DOCUMENT TEXT
───

Discussion
The harms of smoking and the beneficial effects of smoking cessation on health are well-established. All healthcare staff coming into contact with patients at risk have a role to play in helping smokers to quit, mainly through triggering quit attempts by asking about smoking, delivering VBA on smoking and referring to stop smoking services.
The simple intervention of asking HIV-positive people about smoking when they attended HIV ambulatory care appointments and offering referral to stop smoking services to identified people who were current smokers, allowed VBA advice to be given and 40% of smokers accepted referral to smoking cessation services. This suggests that this intervention was acceptable to people with HIV and there is a demand for such services.
As with other interventions attempting to increase uptake of stop smoking services,13 most individuals offered referral did not take this up. The model of service provision in which dedicated smoking cessation services are not provided within HIV care, but instead individuals are referred to local services or primary care (depending on local commissioning decisions) may represent a barrier to their uptake for PLWH. Specifically targeted interventions in other groups with high smoking prevalence or risk of harm from smoking, such as individuals with peripheral vascular disease,14 diabetes15 or mental health problems,16 have been shown to improve uptake of stop smoking services. We believe that interventions tailored to the needs of PLWH should be evaluated. These might include personalised information about risk of harm from smoking,13 better communication between HIV care and stop smoking services or minimising barriers to access to such services within HIV care.
In the UK NHS setting, smoking cessation services have been shown to be cost-effective.17 The cost associated with the brief intervention we evaluated (estimated to be £55.77 for each person attending stop smoking clinic) was similar to that estimated in an evaluation by Wu et al of a personalised invitation from primary care to stop smoking clinic and appointment for a taster session, with an estimated mean cost of £54 per person. This was found to be cost-effective from an NHS perspective in the long-term.18 Although few studies have comprehensively evaluated the economic impact of smoking cessation across a lifetime, available data suggest that there may be net savings from investing in smoking cessation.19 How this differs in HIV-positive groups in resource-rich settings has not been formally assessed, though the higher prevalence of smoking and greater risk of smoking-related illness is likely to increase these benefits—suggesting that this is a population who should be targeted specifically within smoking cessation policy.
The current means by which smoking cessation interventions are delivered, with few formalised links between HIV and smoking cessation services, may not be suited to the medical, social and psychological needs of PLWH. As a consequence, HIV services could miss this important opportunity to improve health outcomes. Alternative models of care, for instance, facilitating communication between services, training of HIV care providers to deliver smoking cessation assistance or specialist services directly linked to HIV care, should be evaluated. More importantly, asking about smoking and helping smokers to quit must become a core part of the care provided by all healthcare professionals involved with PLWH. Such an approach (described as ‘Making Every Contact Count’) can be a powerful means of generating lifestyle and behaviour change.20
The provision of smoking cessation interventions by the health service in England and Wales has undergone significant changes in recent years: responsibility for preventative public health interventions has moved from healthcare services to local authorities following the Health and Social Care Act 2012. Funding provided to local authorities from central government for public health interventions has subsequently been reduced and smoking cessation services have been one of the targets for cuts.21 At the same time, changes, such as the increased availability of e-cigarettes, have altered the way that some people consume nicotine and may be a means for some individuals to stop smoking, although this remains controversial.22 These changes have been associated with a significant reduction in the number of people accessing NHS stop smoking services.23 Within this changing landscape, HIV services must ensure that appropriate support for their patients is available.

───

PARTS OF THE EXERCISE
(a) From the smoking cessation discussion, extract the passage starting with "The simple intervention" and going on through "for such services.".
(b) Answer these questions using the smoking cessation discussion:
(i) What percentage of smokers accepted referral to smoking cessation services?
(ii) What was the estimated cost of the brief intervention for each person attending stop smoking clinic?
(iii) Which act moved responsibility for preventative public health interventions from healthcare services to local authorities?
The rows below the smoking cessation discussion come from a separate source.

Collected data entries
───

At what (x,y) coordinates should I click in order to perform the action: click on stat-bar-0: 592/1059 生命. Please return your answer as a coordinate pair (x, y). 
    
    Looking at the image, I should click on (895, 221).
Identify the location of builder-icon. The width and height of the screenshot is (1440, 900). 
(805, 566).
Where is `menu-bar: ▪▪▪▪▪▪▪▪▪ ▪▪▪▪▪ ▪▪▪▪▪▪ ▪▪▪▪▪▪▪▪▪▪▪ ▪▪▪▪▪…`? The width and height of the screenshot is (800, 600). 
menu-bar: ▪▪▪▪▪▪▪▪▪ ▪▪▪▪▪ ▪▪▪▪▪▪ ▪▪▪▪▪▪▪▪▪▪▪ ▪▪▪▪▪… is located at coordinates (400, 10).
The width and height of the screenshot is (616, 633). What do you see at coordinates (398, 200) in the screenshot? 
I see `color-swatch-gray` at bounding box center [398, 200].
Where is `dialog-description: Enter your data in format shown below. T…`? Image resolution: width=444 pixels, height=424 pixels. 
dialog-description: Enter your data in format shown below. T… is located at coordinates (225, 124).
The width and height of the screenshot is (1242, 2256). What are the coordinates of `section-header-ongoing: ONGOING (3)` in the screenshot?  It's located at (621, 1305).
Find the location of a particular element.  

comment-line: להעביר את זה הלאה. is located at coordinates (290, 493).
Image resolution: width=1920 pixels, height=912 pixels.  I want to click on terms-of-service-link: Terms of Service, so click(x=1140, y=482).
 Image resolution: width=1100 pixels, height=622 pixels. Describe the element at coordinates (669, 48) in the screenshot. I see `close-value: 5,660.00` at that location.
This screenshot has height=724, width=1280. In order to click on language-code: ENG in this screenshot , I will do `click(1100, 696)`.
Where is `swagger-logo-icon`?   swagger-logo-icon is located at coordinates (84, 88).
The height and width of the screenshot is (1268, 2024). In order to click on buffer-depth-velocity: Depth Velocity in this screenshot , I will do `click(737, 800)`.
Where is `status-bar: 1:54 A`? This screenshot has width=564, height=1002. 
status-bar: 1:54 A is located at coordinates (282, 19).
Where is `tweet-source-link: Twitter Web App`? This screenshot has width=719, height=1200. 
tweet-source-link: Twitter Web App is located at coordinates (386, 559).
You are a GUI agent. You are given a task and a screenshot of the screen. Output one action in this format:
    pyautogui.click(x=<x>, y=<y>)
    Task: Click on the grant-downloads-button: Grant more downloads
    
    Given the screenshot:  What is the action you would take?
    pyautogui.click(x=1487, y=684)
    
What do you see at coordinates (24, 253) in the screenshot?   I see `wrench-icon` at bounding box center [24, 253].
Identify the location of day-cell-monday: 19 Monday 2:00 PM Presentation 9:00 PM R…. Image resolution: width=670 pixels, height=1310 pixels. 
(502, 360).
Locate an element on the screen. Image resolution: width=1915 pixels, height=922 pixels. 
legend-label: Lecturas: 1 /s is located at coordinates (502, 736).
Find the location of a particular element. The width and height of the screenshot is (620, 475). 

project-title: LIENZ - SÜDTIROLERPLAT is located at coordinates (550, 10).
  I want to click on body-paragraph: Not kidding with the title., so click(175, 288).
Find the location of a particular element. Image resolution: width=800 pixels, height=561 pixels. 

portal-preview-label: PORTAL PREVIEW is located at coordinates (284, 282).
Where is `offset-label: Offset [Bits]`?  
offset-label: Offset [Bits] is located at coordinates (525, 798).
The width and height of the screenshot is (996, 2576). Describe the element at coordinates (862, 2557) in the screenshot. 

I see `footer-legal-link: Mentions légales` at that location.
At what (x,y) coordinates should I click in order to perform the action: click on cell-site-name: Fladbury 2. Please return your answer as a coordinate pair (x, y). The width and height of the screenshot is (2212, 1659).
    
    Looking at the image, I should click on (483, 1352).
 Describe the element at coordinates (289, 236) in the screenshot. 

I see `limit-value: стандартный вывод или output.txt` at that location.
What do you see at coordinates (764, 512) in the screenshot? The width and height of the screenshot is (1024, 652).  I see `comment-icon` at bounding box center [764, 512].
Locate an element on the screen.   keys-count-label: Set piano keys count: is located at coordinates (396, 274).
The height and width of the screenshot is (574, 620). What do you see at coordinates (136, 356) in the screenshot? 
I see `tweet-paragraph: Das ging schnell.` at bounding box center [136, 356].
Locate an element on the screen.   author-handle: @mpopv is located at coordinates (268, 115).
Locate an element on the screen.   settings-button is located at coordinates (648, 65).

───

ANSWER LIST
(a)
The simple intervention of asking HIV-positive people about smoking when they attended HIV ambulatory care appointments and offering referral to stop smoking services to identified people who were current smokers, allowed VBA advice to be given and 40% of smokers accepted referral to smoking cessation services. This suggests that this intervention was acceptable to people with HIV and there is a demand for such services.

(b)
(i) 40%
(ii) £55.77
(iii) The Health and Social Care Act 2012